WORK REQUIRED
Scan the listing and copy each line where the word "link" is present.

PROVIDED RECORDS
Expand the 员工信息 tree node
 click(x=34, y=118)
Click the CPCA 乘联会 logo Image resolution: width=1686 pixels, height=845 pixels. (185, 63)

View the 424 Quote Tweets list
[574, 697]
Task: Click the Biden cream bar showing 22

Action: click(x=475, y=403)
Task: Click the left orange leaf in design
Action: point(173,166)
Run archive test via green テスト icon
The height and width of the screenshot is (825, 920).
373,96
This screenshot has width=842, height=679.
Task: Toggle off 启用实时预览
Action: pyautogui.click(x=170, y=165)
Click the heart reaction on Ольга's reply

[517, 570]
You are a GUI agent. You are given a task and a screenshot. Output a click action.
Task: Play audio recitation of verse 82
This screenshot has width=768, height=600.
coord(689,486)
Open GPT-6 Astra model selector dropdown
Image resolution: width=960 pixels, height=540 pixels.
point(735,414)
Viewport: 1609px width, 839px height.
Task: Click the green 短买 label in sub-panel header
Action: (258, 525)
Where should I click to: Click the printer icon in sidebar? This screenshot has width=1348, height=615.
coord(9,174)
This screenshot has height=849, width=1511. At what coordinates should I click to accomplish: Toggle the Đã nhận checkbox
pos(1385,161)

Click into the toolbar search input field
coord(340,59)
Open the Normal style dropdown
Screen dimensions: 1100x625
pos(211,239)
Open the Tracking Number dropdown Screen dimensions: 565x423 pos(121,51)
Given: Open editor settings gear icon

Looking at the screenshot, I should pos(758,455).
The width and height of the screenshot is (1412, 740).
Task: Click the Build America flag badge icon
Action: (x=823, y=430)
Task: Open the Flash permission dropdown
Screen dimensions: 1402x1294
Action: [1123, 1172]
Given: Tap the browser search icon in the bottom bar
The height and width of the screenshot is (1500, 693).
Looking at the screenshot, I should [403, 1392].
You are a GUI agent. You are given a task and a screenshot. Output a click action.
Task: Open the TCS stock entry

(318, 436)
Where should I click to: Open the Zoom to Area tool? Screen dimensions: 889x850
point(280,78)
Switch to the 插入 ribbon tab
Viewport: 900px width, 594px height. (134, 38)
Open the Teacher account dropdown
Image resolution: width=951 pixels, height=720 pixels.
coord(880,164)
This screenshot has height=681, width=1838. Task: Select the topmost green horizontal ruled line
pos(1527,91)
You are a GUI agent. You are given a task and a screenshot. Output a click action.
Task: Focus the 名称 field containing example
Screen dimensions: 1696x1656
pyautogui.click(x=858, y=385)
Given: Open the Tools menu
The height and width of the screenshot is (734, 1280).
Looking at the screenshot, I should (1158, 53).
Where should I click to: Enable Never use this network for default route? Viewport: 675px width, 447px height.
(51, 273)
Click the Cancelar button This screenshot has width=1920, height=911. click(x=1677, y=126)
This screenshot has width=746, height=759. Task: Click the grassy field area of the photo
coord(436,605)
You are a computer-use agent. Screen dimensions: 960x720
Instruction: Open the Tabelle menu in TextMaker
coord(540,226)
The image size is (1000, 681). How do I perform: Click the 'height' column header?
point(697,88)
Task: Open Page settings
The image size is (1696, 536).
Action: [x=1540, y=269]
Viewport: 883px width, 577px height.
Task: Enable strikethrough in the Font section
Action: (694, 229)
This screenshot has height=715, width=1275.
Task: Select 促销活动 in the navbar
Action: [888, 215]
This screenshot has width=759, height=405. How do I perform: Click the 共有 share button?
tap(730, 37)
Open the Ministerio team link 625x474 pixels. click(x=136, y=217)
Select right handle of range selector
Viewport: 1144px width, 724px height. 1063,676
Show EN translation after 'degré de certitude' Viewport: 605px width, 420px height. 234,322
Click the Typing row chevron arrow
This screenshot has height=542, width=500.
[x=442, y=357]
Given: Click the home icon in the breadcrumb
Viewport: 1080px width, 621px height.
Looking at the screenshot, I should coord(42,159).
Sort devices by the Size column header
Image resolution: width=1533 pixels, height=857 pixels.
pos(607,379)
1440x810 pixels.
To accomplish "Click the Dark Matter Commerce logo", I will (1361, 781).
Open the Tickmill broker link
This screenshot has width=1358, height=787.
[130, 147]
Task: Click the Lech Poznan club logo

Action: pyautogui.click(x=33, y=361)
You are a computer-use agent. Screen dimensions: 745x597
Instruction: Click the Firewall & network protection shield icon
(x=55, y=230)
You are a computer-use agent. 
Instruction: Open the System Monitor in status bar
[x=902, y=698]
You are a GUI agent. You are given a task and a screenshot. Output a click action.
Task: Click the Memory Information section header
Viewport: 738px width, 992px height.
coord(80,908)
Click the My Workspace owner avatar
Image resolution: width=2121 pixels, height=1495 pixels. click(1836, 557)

ANSWER BOX
Open the Ministerio team link 625x474 pixels. click(x=136, y=217)
Open the Tickmill broker link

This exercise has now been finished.